I ended up choosing ANTLR because it seems well supported, has a book and good online documentation, and a set of supporting tools. ANTLR is used elsewhere as well, for example by Hibernate to parse HQL.

There is even decent support for ANTLR with Maven (while Tapestry still builds with Maven, something I hope to address soon). Because of this, I only check my grammar files into SVN, not the generated files; on the continuous integration server, the ANTLR plugin generates the lexer and parser code fresh for each build.

The only real down-side is the runtime dependency ... about 113K and problematic if Tapestry is ever combined with some other tool that has a dependency on a different and incompatible version. Hibernate (for better or worse) uses the ANTLR2 runtime library, which uses different package names.

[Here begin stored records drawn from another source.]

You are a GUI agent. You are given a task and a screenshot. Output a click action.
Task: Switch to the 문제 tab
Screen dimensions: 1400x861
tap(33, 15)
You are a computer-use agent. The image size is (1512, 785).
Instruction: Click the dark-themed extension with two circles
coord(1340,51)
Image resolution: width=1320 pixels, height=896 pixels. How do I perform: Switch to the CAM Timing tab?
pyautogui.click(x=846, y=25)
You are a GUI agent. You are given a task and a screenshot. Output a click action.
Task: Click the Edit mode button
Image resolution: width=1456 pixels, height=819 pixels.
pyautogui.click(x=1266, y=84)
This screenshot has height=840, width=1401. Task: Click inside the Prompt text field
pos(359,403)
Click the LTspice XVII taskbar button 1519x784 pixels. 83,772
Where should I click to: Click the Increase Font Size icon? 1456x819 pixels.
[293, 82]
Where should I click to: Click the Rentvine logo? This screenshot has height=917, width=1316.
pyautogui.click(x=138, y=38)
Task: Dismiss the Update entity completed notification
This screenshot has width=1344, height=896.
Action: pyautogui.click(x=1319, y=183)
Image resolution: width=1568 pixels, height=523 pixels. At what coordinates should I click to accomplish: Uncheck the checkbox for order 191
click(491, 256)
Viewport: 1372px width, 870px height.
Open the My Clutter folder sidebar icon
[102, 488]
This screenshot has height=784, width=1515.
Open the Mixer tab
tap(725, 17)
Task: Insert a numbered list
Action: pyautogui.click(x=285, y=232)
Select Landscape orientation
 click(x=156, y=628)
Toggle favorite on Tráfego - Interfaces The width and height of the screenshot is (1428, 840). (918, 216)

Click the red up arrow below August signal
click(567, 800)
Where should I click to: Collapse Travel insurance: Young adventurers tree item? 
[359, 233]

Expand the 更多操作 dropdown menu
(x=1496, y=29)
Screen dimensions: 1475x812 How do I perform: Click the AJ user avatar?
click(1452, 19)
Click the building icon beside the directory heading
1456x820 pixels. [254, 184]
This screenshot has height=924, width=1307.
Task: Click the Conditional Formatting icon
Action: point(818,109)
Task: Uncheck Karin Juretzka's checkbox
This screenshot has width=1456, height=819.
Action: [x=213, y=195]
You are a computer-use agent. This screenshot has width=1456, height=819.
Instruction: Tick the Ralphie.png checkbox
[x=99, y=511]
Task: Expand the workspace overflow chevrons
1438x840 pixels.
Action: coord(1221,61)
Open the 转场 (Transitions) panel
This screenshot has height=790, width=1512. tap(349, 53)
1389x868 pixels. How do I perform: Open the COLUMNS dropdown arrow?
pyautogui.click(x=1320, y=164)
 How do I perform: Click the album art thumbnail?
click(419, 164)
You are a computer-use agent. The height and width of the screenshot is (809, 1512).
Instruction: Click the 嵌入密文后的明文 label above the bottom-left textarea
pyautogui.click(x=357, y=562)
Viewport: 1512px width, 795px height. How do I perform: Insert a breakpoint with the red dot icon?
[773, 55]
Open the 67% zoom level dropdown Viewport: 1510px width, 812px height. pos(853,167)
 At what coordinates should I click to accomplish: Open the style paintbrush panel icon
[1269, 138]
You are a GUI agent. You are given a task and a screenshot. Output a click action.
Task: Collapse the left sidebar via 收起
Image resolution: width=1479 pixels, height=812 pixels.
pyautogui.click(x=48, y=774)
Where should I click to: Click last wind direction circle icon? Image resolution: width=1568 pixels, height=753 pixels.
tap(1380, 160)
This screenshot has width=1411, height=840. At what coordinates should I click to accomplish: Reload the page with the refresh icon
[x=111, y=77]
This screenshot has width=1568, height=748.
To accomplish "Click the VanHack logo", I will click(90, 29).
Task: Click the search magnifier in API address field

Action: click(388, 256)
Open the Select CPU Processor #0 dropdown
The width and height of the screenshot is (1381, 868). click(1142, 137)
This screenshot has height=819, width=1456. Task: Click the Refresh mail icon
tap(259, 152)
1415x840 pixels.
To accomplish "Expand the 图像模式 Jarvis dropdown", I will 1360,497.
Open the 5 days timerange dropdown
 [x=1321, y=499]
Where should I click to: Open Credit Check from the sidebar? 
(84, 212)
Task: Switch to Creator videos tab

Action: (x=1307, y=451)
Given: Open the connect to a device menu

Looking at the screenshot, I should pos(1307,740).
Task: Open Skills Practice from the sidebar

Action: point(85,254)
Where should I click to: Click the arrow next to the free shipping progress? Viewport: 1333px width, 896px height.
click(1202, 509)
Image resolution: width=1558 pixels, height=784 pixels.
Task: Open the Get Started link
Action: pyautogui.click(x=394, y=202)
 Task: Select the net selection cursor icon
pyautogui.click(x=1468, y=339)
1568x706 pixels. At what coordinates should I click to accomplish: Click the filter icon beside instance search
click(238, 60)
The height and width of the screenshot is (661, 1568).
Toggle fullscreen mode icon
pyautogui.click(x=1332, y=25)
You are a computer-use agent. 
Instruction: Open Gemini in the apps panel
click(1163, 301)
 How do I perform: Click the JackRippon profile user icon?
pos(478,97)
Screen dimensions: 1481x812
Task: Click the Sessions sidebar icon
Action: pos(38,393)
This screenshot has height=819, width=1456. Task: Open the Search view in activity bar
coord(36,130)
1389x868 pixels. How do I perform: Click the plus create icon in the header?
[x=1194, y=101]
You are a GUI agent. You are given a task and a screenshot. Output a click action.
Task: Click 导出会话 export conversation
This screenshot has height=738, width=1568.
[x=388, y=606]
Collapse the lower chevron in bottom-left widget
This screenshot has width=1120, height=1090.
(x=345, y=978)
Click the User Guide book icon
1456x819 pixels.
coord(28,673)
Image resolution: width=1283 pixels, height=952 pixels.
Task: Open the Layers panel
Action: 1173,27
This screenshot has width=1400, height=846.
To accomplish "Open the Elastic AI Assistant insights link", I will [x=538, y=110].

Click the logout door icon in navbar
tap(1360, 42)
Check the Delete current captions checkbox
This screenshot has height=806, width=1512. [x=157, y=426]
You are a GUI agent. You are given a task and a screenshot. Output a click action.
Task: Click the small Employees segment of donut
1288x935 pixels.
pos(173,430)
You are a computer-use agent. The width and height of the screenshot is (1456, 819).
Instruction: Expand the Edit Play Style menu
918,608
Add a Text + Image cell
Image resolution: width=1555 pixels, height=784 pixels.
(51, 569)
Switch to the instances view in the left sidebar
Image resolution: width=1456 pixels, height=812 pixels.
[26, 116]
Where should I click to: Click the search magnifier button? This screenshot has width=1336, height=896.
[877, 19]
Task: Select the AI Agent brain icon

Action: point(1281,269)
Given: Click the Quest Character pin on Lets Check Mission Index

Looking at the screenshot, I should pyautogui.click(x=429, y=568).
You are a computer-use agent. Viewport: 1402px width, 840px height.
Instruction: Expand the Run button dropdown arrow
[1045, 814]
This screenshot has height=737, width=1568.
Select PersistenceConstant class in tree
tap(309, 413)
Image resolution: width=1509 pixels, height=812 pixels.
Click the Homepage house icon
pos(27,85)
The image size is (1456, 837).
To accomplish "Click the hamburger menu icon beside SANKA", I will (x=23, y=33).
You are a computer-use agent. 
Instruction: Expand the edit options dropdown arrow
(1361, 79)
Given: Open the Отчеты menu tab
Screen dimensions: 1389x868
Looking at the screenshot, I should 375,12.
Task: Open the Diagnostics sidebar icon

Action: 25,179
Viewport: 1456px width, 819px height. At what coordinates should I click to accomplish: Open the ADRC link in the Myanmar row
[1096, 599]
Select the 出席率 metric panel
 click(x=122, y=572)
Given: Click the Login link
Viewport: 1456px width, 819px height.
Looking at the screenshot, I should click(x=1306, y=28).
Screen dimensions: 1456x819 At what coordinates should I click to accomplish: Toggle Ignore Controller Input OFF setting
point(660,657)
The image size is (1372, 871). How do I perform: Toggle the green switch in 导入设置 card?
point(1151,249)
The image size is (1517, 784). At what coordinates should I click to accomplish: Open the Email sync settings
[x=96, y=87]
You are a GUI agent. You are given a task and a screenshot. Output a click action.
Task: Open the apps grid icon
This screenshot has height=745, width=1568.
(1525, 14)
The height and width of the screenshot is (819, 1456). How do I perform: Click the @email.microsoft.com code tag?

My first step was to re-create Tapestry 5.0's behavior on top of ANTLR. Because of some complexity in the lexical part of the grammar (that darn ".." operator!) it took quite a bit of head bashing. I did eventually figure it out, and did what any self-respecting coder should do ... leave a simple, useful, documented example for the next poor slob.

Now I'm back into the side of code generation; Tapestry's property expression grammar is converted directly into bytecode; the intermediate language is Javassist, which is a significant subset of Java. So I parse the property expressions into a AST (abstract syntax tree), then generate what looks like Java code from that, which gets compiled in-process and turned directly into instantiable classes.

How would you test something like that? At one time, I would try to unit test that the generated code was correct. Eventually I hit some bugs where my tests passed, but the generated code was incorrect.

With code generation, there is no such thing as a unit test, it's always an integration test. You can try and limit the scope, but there's too many moving parts for a unit test to useful or credible.

Instead, I test my parsing and code generation logic by testing the generated objects' behavior. So I feed in a large number of expressions and objects to have expressions evaluated upon, and check that the results I get by reading and setting property expressions is correct. If I get the right results, I know the generated code is good.

7 comments:

Anonymous said...

take a look at javacc, https://javacc.dev.java.net/, if you want a runtime-dep free option (there's also a book and maven plugin :)

Yves Zoundi said...

JavaCC is nice but it lacks books and documentation compared to ANTLR.
ANTLR can target many programming languages while JavaCC is Java centric. However JavaCC doesn't need any runtime dependencies. I also find JavaCC easier to work with the Lexer state, for something similar to incremental lexing.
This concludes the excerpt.